Errors, Aborts, And The Stop Button

A real chat UI has three failure modes the demo never has: the request never reaches the server (offline), the server errors out mid-stream, and the user wants to stop a long answer. All three need a visible handle.

The AI SDK exposes stop() from useChat — wire it to a "Stop generating" button while streaming. For network errors, render a system-style bubble with a retry affordance instead of a toast that vanishes; users want to see what failed and try again without losing their question. For aborts, keep the partial reply in the list — the half-answer is often more useful than nothing, and the user can ask the model to continue.

TSX
{status === 'streaming' && (
  <button type="button" onClick={() => stop()}>Stop generating</button>
)}

The Auth Boundary You Forget

One last thing that bites every team. The chat route is an API. It costs money. It reaches third-party providers.
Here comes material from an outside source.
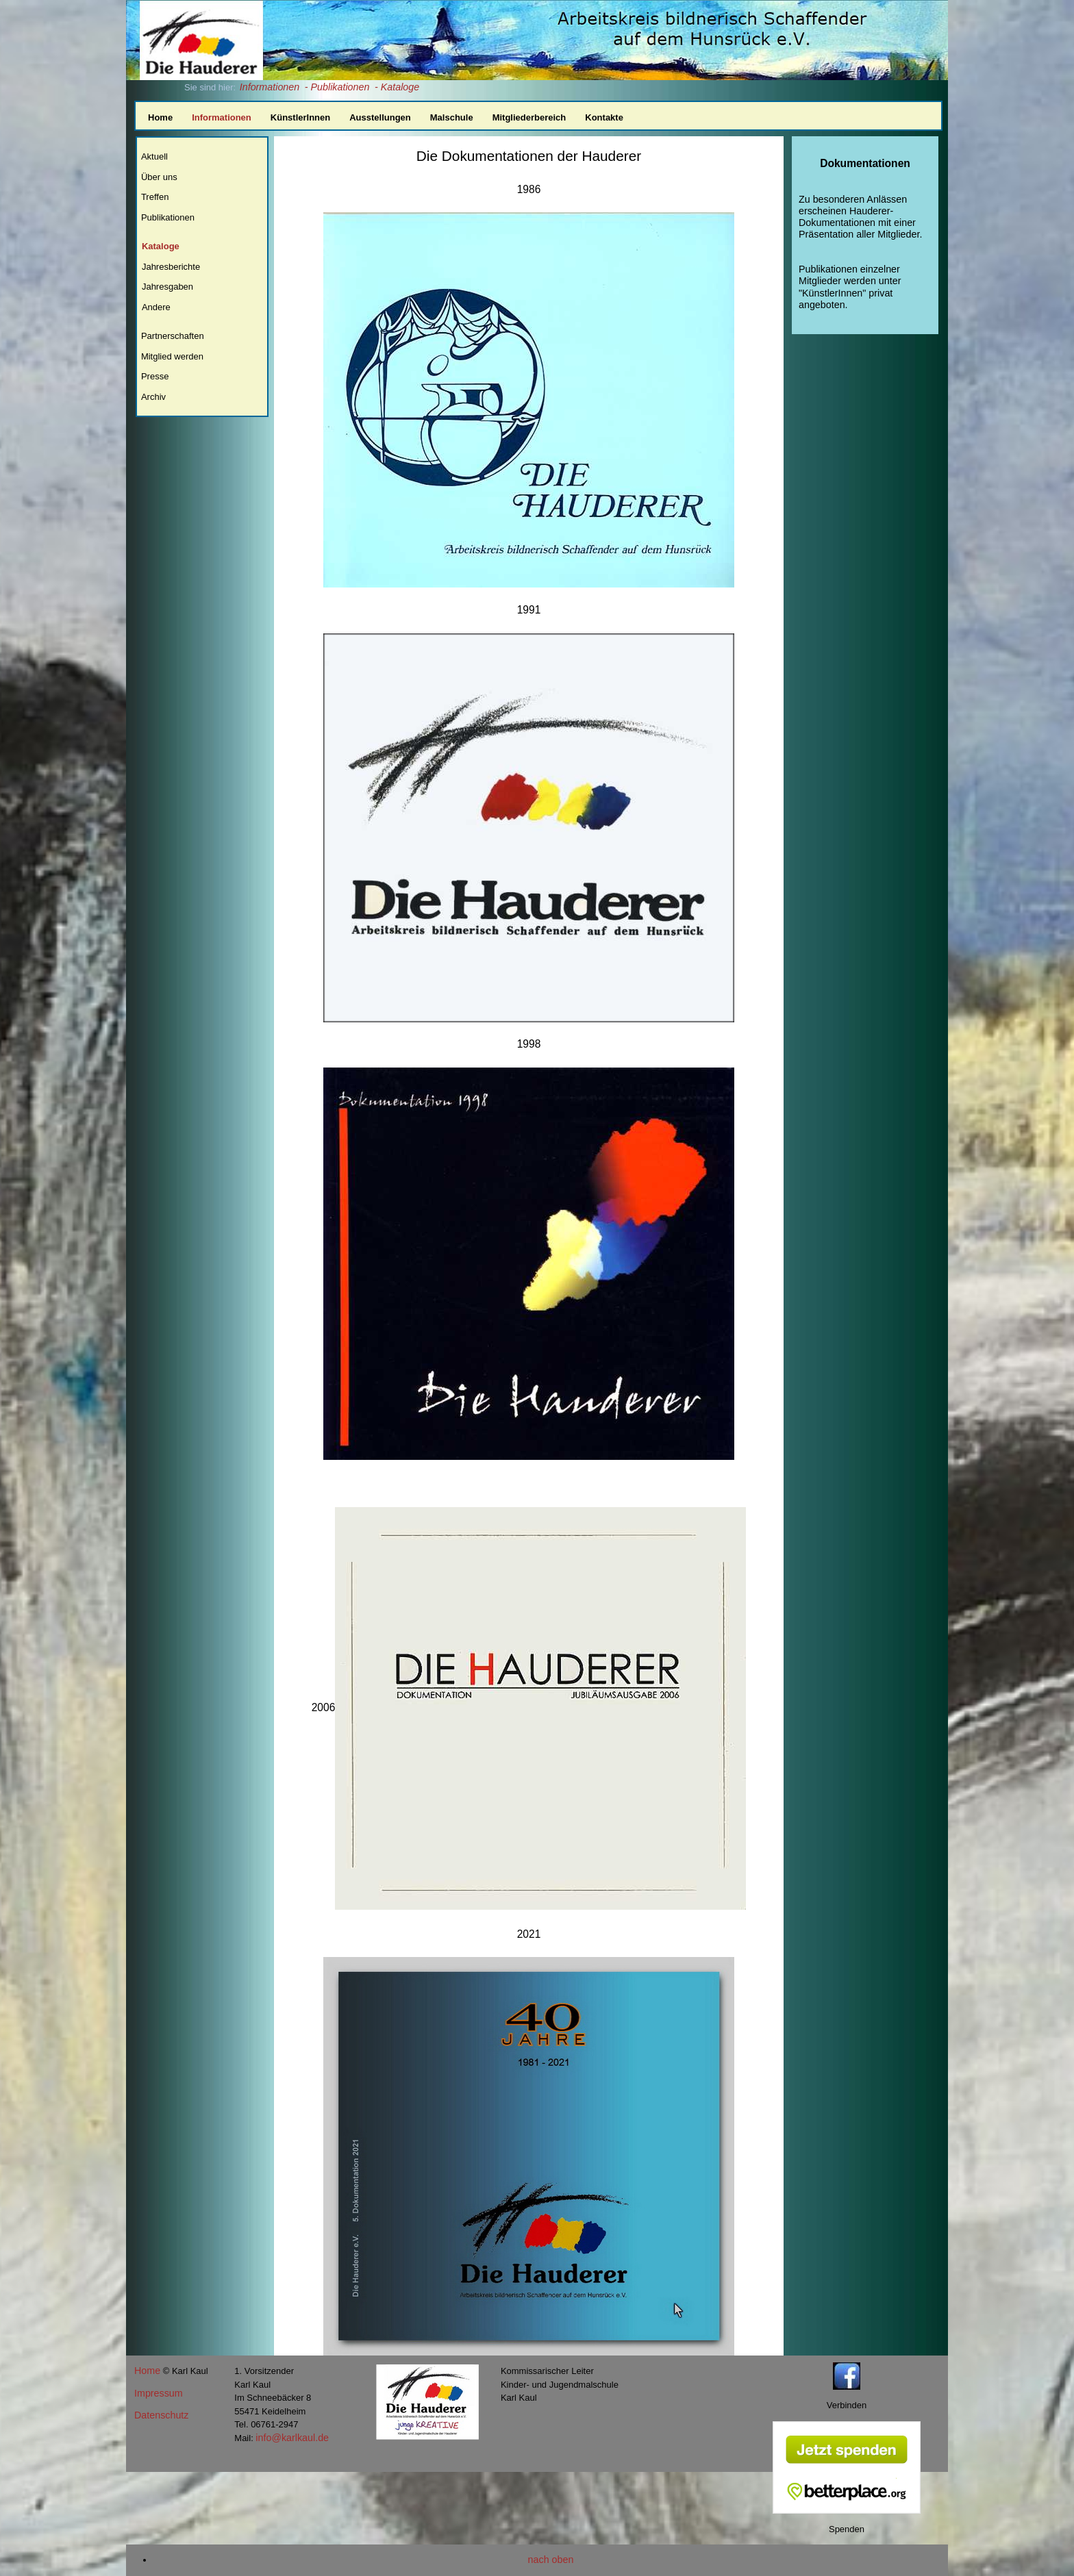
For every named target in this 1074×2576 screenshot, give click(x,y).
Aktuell (154, 156)
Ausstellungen (380, 117)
Authenticate it the same way you authenticate any other write endpoint, rate-limit per user, and validate the message payload before it touches the model.

TypeScript
import { auth } from '@/lib/auth';
import { rateLimit } from '@/lib/rate-limit';

export async function POST(req: Request) {
  const session = await auth();
  if (!session) return new Response('Unauthorized', { status: 401 });
  const ok = await rateLimit(session.user.id, '20 per minute');
  if (!ok) return new Response('Too many requests', { status: 429 });
  // ...
}

If you skip this, the first thing that happens after launch is someone scripting your endpoint as a free OpenAI proxy.

A One-Sentence Mental Model

A safe AI chat UI treats the assistant's output as untrusted Markdown that streams in chunks, echoes the user's message instantly so the page feels alive, and puts an authenticated, rate-limited route between the browser and the model — once you internalize that, the rest is just CSS.